-- Exercise inputs follows --

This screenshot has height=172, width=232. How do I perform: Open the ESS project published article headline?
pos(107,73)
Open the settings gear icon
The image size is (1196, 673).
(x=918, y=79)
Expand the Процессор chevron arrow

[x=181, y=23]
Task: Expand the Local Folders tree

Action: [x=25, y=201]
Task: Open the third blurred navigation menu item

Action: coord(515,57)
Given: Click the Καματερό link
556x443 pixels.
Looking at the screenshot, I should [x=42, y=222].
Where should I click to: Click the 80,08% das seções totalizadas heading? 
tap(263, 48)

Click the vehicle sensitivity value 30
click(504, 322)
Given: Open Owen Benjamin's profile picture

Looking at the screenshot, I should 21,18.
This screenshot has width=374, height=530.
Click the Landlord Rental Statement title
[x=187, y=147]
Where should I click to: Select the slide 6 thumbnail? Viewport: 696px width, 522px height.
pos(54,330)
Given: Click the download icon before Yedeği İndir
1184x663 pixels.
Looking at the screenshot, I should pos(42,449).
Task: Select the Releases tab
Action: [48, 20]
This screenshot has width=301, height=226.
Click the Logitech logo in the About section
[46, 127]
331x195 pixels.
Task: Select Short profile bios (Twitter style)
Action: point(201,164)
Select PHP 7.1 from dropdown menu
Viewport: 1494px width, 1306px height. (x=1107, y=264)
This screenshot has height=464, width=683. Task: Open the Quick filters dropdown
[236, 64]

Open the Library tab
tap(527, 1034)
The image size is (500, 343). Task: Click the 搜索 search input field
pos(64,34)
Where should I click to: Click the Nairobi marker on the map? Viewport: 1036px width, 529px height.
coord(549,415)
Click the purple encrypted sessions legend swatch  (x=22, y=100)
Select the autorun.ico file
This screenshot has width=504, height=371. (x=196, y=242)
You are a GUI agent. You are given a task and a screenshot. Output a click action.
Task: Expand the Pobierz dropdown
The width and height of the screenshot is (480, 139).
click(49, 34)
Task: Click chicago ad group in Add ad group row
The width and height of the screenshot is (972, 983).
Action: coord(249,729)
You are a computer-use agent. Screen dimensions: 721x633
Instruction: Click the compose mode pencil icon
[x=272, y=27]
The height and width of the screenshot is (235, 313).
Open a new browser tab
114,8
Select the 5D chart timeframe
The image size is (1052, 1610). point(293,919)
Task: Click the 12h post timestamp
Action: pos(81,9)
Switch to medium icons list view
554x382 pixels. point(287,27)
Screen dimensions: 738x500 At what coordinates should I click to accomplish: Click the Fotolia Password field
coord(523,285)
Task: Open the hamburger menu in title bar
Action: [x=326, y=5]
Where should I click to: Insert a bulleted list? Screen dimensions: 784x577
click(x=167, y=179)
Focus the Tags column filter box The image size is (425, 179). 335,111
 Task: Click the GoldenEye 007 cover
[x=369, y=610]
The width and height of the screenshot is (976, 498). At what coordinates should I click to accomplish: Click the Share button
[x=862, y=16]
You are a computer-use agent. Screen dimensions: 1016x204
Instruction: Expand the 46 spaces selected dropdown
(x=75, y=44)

-- Exercise inputs concluded --

**Task details:** Until the last line is reached, keep transcribing the data exactly.

**Written answer:**
This screenshot has height=172, width=232. How do I perform: Open the ESS project published article headline?
pos(107,73)
Open the settings gear icon
The image size is (1196, 673).
(x=918, y=79)
Expand the Процессор chevron arrow

[x=181, y=23]
Task: Expand the Local Folders tree

Action: [x=25, y=201]
Task: Open the third blurred navigation menu item

Action: coord(515,57)
Given: Click the Καματερό link
556x443 pixels.
Looking at the screenshot, I should [x=42, y=222].
Where should I click to: Click the 80,08% das seções totalizadas heading? 
tap(263, 48)

Click the vehicle sensitivity value 30
click(504, 322)
Given: Open Owen Benjamin's profile picture

Looking at the screenshot, I should 21,18.
This screenshot has width=374, height=530.
Click the Landlord Rental Statement title
[x=187, y=147]
Where should I click to: Select the slide 6 thumbnail? Viewport: 696px width, 522px height.
pos(54,330)
Given: Click the download icon before Yedeği İndir
1184x663 pixels.
Looking at the screenshot, I should pos(42,449).
Task: Select the Releases tab
Action: [48, 20]
This screenshot has width=301, height=226.
Click the Logitech logo in the About section
[46, 127]
331x195 pixels.
Task: Select Short profile bios (Twitter style)
Action: point(201,164)
Select PHP 7.1 from dropdown menu
Viewport: 1494px width, 1306px height. (x=1107, y=264)
This screenshot has height=464, width=683. Task: Open the Quick filters dropdown
[236, 64]

Open the Library tab
tap(527, 1034)
The image size is (500, 343). Task: Click the 搜索 search input field
pos(64,34)
Where should I click to: Click the Nairobi marker on the map? Viewport: 1036px width, 529px height.
coord(549,415)
Click the purple encrypted sessions legend swatch  (x=22, y=100)
Select the autorun.ico file
This screenshot has width=504, height=371. (x=196, y=242)
You are a GUI agent. You are given a task and a screenshot. Output a click action.
Task: Expand the Pobierz dropdown
The width and height of the screenshot is (480, 139).
click(49, 34)
Task: Click chicago ad group in Add ad group row
The width and height of the screenshot is (972, 983).
Action: coord(249,729)
You are a computer-use agent. Screen dimensions: 721x633
Instruction: Click the compose mode pencil icon
[x=272, y=27]
The height and width of the screenshot is (235, 313).
Open a new browser tab
114,8
Select the 5D chart timeframe
The image size is (1052, 1610). point(293,919)
Task: Click the 12h post timestamp
Action: pos(81,9)
Switch to medium icons list view
554x382 pixels. point(287,27)
Screen dimensions: 738x500 At what coordinates should I click to accomplish: Click the Fotolia Password field
coord(523,285)
Task: Open the hamburger menu in title bar
Action: [x=326, y=5]
Where should I click to: Insert a bulleted list? Screen dimensions: 784x577
click(x=167, y=179)
Focus the Tags column filter box The image size is (425, 179). 335,111
 Task: Click the GoldenEye 007 cover
[x=369, y=610]
The width and height of the screenshot is (976, 498). At what coordinates should I click to accomplish: Click the Share button
[x=862, y=16]
You are a computer-use agent. Screen dimensions: 1016x204
Instruction: Expand the 46 spaces selected dropdown
(x=75, y=44)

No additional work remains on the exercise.